Anno świetny wiersz trafiłaś w mój czuły punkt i
pięknie oddałaś to w poezji jak gra Lang Lang
Beethovena np Appassionatę lub Polonez Chopina długo
bo wyłączeniu utworu odtwarza mi się w głowie koncert
cóż zatem musiało się dziać w takich kompozytorskich
głowach jestem pod wrażeniem Twojego wiersza
Muzyka fortepianowa.
Teraz słucham, ale to zaledwie jeszcze fragment.
Czeka mnie uczta.
Zgadzam się Piorónku.
I dziękuję za wpis i muzykę.
Kiedyś Beethoven stwierdził,
że niczego nie nauczył się od Haydna.
To nieprawda. Podziwiam jego skromność.
Gabrielu, Aniu, Joasiu,
Joasiu Barbarko, Krystynko,
Beatko, Waldku, JoViSko,
Mario, Marku.
Dziękuję bardzo.
Ciekawy tekst, czytałem kilka razy i ciągle coś
odkrywam:). Pozdrawiam
Bez uwag a z oklaskami.
Napiszę !
Przede wszystkim, Beethovena uwielbiam, już nie
wspominając o innych udanych kawałkach tejże maści!?

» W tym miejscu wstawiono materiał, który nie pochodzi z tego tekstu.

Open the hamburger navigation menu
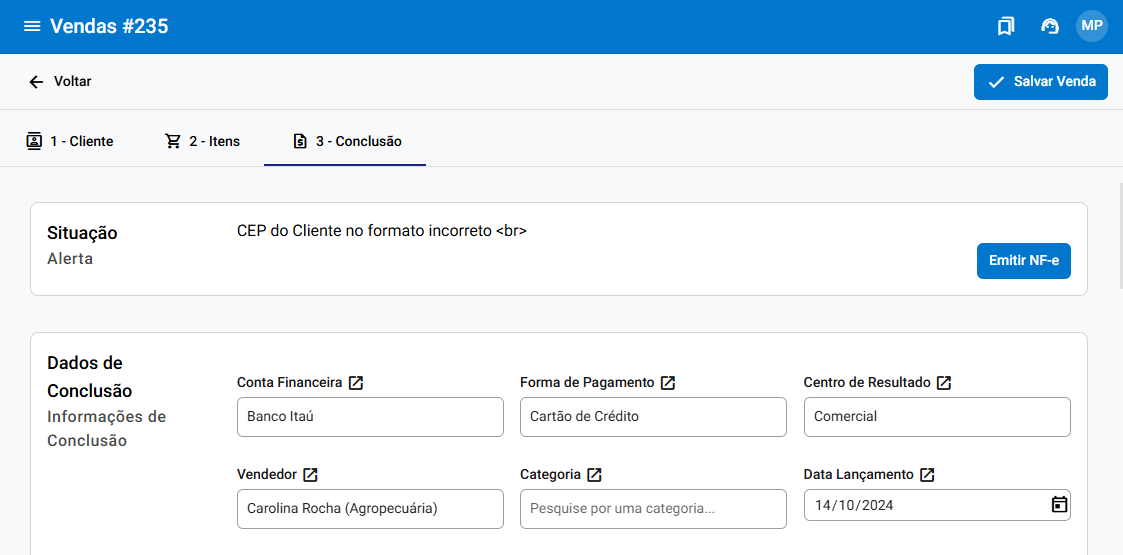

Warto być głuchym ,czy ślepym!
Wtedy witruozerja przychodzi artystom znacznie łatwiej
- tak jak w poezji!
Jak on to zrobił? - ponawiając twoje pytanie.

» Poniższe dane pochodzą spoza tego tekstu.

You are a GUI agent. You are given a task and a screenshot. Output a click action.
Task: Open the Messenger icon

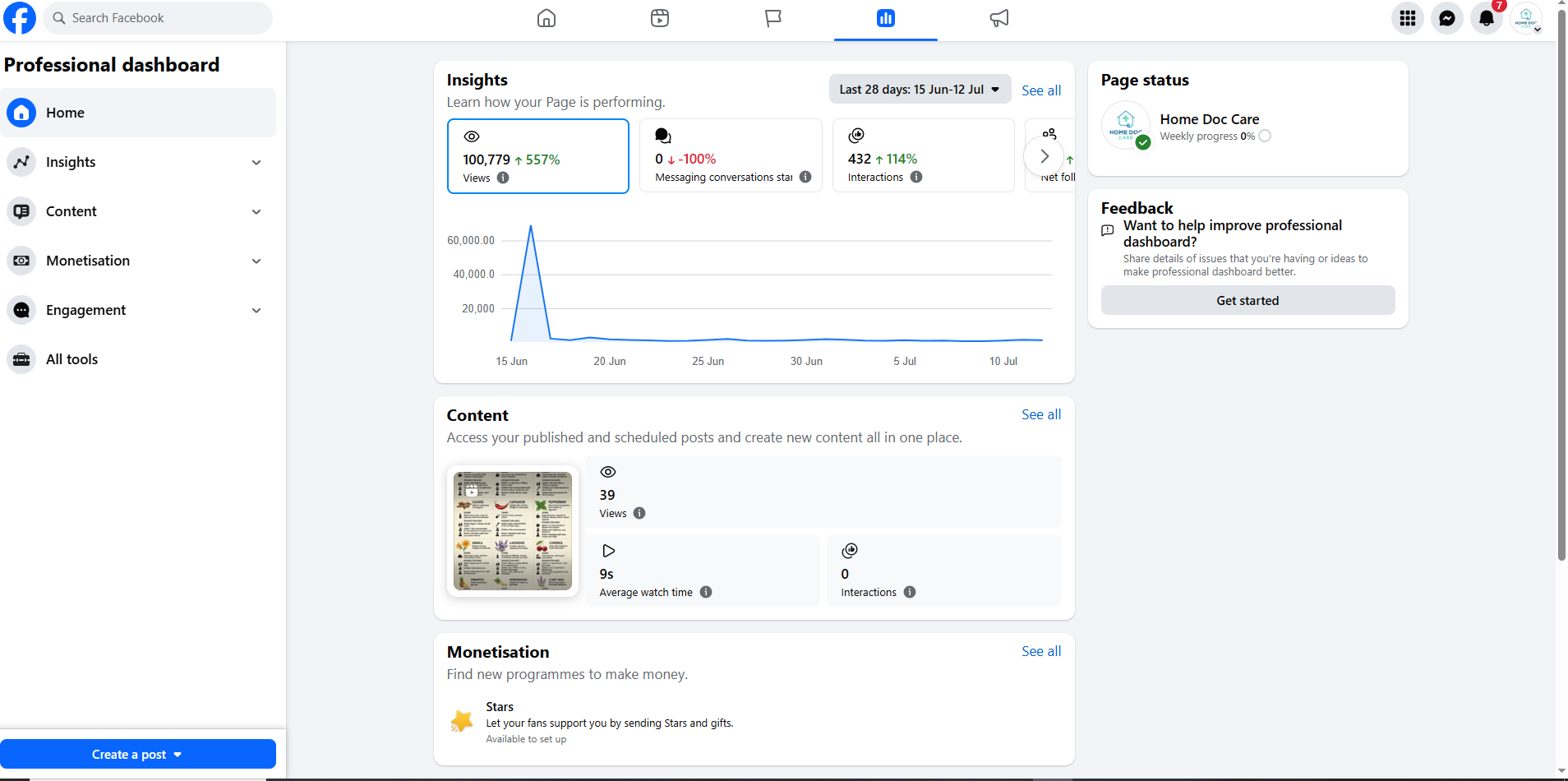(1447, 18)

Moim zdaniem, zmysły górowały nad tym co robił.
"Nie widzisz mnie z daleka" - bardzo dobra fraza!! -
nie każdy zobaczy, to co oni chcieli przekazać...( w
tym on!)
Ostatnie dwa wersy!! - mega dobre!
Całość dobrze dobrana, w oprawie muzycznej! Wiersz
bardzo dobry.
Jedni rodzą się lekarzami, psychologami, poetami itp
itp, inni po prostu nimi są... ?i nie jest potrzebna
do tego żadna wiedza!! tylko to coś!
Ps: twój komentarz pod moim ostatnim wierszem - nie!
pierwszy utwór był zatytułowany " Where the wolves
dwell"
Skasowałem ten wiersz....
W drugim masz tytuł " Craft"
A tak ode mnie, może znajdziesz inspirację, bo czasami
sobie tego słucham:
https://www.youtube.com/watch?v=teSTaOVQboU&list=RDsTv
TRXqzCWQ&index=3&ab_channel=Instrumentalmusik
Pozdrowienia dla Ciebie!
To prawda, że prawdziwe talenty zapisane są w sercu...
Pozdrawiam :)
Widać to że muzykę i nuty miał zapisane w sercu ... i
na muzykę on nie był głuchy dlatego są piękne jego
dzieła ...
pięknie,
pozdrawiam serdecznie:)
Najpiękniejsza jest
cisza która przemawia
bez słów zwłaszcza
kiedy jest dedykowana
a Ty mów Anno mów
szeptaj tysiącem słów
boś utalentowana...
:)
Z przyjemnością czytałam. Z puentą się zgadzam.